Blogger: Wendy Lawton
Location: Central California Office of Books and Such
Here’s where the fun of writing a nonfiction book starts. When you have your idea and your material, it’s time to build your book. I want to challenge you to do some test runs before you decide on the format of your book.
Don’t just take the path you’ve always taken in delivering your message. It’s time to experiment.
Schedule a whole morning at your large bookstore or your library. Bring a sack lunch or plan to lunch out so you have plenty of time.
Pretend that you are an alien of some kind—that you’ve never seen a nonfiction book before. Your assignment is to find as many different kinds of books as you can, taking notes on each kind.

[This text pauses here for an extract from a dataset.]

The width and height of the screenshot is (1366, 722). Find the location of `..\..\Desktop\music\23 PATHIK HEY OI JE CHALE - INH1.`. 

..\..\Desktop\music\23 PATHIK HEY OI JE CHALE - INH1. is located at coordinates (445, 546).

Your notes may look something like this:
- Guide books offering wide range of information on one topic—“comprehensive” and “essential” are often-used words to describe. “Idiot’s Guide” and “for Dummies” often appear in titles for these kinds of books on various topics. Format is ADHD-friendly with lots of pull-outs, quotes, sidebars, icons, etc.
- Memoir— Divided only by chapters. Language is literary. Each one had a different feel—a different voice. The telling is transparent and gutsy. While it seems to be the author’s story it is really about bigger ideas and themes.
- Magazine-type format for a trade book. Color layout with all magazine elements: sidebars, pull quotes, features, etc.
- Devotional— daily format. Some are for a full year, some for three moths, etc. Format often (but not always) has a quote, a Bible passage, a prayer and a meditative paragraph.
That’s how your list would begin. I cannot even imagine how many different “type” nonfiction books you could find. Think of these as models. Study how they are put together. Consider which model fits which material best.
Once you’ve finished your research it’s time to start having fun. Think about how much you enjoy trying on new clothes and considering the “repackaging” of yourself. Now is the time to apply that model to your material.
Pick several formats and see how your content works in that format. Writing a nonfiction book is more than just putting words on a piece of paper, it’s designing an engaging interface for your material. It’s building a book.
Think out of the box.
Have fun.
Dolores Ayotte
Hi Wendy,
I really enjoyed this blog especially the comment about writing a memoir. You said that telling the story is transparent and gutsy. This is so true, but you also said that the author’s story is about bigger ideas and themes. Based on my limited experience, this is very accurate. It is what I consider to be the most important reason for writng a memoir in the first place. At least it was in my instance. It was more about the big picture than me.
Crystal Laine Miller
I don’t know that I could tell all of my secrets to do a memoir! LOL. But I do have a white straw purse of my deceased mother’s that is full of newspaper clippings of an event that shattered both her and me.
I live in the magazine section of the bookstore, but have stacks of nonfiction books, too (and still review them.) My specialty in reviewing has always been diet/fitness/health. But to find a new way to package that? And besides being a former P.E. teacher, I don’t know that I have any platform there.
I still have this thing about a purse book, but I see nothing out there on what I imagine, and I haven’t ever built up a following/platform with purses. But who wants to show what’s in her purse? Maybe nib-nose into famous women’s purses? LOL.
Probably nonfiction is not for me. I think too far outside the box. But this was a fun exercise. (I took it virtually since we have too much snow today.)
Bill Giovannetti
Do graphics scare away publishers? Do they worry the book will be too expensive to produce? Where’s the line?
Wendy Lawton
Crystal, that white straw purse is an iconic thing– I could see you building a suspense novel around something like that if you didn’t want to write memoir.
And, about platform, memoir is totally dependent on the voice, the writing and the importance of the subject, not the platform.
Wendy
Wendy Lawton
Bill, As to graphics, it depends. Are you talking black and white line drawings or are you talking five-color printing on cotton stock with a glossy finish?
If you are talking maps or black and white interior art– it’s always a possibility.
With printing costs ever escalating and publishers more afraid to take a risk they are not going to get excited about expensive books unless it is by Madonna. They need some kind of sure thing to offset the risk.
If you go to B&N or Borders and look on the sale tables at the front, you’ll find them full of expensive books now selling for a fraction of their original cost. What does that say about the viability of coffee table books these days?